Anyone who thinks DO and Hetzner dedicated servers are fungible products is making a mistake. These aren't the same service at all. There are savings to be had but this isn't a direct "unplug DO, plug in Hetzner" situation.
Although since they were running a LEMP server stack manually and did their migration by copying all files in /var/www/html via rsync and ad-hoc python scripts, even a DO droplet doesn't have the best guarantee. Their lowest-hanging fruit is probably switching to infrastructure as code, and dividing their stack across multiple cheaper servers instead of having a central point of failure for 34 applications.
One of the new risks is if anything critical happens with the hardware, network, switch etc. then everything is down, until someone at Hetzner go fixes it.
With a virtual server it’ll just get started on a different server straight away. Usually hypervisors also has 2 or more network connections etc.
And hopefully they also got some backup setup.
It’s still a huge amount of of savings and I’d probably do the same of I were in their shoes, but there is tradeoffs when going from virtual- to dedicated hardware.
As the other person already said here, this blog post comparison is skewed.
BUT
EU cloud providers are much better value for money than the US providers.
The US providers will happily sit there nickle and diming you, often with deliberately obscure price sheets (hello AWS ;).
EU cloud provider pricing is much clearer and generally you get a lot more bang for your buck than you would with a US provider. Often EU providers will give you stuff for free that US providers would charge you for (e.g. various S3 API calls).

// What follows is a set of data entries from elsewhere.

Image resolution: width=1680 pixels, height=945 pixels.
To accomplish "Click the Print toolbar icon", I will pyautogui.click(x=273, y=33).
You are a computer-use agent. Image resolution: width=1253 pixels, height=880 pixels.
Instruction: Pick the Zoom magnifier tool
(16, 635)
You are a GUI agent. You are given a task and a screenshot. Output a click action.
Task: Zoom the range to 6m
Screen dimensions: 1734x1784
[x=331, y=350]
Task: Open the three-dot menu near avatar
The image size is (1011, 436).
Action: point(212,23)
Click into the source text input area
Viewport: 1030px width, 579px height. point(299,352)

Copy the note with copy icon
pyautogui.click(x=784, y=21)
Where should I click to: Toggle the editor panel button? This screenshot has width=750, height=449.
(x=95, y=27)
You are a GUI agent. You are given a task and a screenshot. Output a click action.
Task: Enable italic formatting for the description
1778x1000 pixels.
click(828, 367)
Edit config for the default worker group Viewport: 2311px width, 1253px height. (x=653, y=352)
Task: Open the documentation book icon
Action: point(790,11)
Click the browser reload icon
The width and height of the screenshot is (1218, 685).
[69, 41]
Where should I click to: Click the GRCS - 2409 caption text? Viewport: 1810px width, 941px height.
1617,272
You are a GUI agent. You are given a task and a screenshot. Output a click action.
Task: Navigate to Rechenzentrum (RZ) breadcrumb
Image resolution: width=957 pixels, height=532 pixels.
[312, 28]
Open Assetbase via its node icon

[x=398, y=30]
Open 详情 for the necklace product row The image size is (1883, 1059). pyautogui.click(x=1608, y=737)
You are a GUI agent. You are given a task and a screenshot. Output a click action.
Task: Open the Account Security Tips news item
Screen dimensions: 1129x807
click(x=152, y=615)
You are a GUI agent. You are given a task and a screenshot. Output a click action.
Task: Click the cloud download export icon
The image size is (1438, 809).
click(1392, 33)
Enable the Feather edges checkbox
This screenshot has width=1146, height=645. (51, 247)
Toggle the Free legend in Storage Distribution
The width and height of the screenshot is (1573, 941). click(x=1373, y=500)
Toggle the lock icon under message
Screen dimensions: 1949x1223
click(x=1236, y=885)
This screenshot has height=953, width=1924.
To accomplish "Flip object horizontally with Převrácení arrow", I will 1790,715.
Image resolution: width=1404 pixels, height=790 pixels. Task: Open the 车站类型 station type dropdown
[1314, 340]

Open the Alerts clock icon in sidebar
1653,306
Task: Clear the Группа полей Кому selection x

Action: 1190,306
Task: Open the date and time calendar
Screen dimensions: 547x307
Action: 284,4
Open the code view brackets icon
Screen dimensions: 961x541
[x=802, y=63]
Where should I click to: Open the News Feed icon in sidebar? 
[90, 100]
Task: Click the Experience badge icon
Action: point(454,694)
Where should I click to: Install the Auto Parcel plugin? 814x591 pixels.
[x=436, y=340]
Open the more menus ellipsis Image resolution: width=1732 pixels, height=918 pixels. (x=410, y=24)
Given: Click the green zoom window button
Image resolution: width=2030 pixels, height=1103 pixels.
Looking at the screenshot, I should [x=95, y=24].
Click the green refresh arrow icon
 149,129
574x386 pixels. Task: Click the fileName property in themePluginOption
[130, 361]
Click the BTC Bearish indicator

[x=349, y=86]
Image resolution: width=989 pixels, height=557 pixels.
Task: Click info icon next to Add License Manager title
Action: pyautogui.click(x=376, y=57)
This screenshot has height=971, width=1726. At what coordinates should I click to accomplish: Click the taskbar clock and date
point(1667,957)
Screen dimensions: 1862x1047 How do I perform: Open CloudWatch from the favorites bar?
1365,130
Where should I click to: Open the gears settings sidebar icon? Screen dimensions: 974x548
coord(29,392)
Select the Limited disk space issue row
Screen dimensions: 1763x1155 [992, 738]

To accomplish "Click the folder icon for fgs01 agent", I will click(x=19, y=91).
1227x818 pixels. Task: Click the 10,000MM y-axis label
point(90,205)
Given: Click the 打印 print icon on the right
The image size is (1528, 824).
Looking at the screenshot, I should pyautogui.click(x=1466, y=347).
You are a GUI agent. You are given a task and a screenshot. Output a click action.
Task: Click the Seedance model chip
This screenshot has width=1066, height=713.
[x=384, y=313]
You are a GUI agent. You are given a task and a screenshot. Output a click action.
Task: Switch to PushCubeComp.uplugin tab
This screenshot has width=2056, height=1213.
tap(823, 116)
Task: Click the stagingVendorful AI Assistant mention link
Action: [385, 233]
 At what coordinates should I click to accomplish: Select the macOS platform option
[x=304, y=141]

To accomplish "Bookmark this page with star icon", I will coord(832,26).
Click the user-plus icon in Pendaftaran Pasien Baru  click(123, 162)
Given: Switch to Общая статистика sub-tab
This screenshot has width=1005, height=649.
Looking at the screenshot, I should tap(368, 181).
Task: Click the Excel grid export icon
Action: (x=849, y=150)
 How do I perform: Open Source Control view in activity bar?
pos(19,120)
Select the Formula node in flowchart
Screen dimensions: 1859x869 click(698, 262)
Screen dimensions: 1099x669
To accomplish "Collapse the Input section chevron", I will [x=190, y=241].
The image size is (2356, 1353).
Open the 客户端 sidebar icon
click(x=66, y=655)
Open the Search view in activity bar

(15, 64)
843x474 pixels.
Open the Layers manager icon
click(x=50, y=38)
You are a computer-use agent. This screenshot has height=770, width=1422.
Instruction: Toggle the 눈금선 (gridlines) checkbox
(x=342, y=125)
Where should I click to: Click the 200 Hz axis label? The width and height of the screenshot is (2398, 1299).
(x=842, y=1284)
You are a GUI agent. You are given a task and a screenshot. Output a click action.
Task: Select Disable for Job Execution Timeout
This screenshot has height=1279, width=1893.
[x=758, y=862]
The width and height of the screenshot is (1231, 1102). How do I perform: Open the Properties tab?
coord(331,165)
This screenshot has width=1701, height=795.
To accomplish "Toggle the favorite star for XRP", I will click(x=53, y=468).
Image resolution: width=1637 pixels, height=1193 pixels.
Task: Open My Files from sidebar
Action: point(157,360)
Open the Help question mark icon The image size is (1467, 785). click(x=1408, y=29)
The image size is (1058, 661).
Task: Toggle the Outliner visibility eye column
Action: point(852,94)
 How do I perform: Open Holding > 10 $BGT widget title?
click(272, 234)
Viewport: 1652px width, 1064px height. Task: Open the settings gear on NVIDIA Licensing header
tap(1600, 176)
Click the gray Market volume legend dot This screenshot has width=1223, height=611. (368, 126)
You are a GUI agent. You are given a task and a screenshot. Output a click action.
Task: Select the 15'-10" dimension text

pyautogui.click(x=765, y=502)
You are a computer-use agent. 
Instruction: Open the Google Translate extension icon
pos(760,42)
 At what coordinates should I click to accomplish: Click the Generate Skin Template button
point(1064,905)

Therefore even if this blog post is skewed and incorrect, the overall argument still stands that you should be seriously looking at Hetzner or Upcloud or Exoscale or Scaleway or any of the other EU providers.
In addition there is the major benefit of not being subject to the US CLOUD and PATRIOT acts. Which despite what the sales-droids will tell you, still applies to the fake-EU provided by the US providers.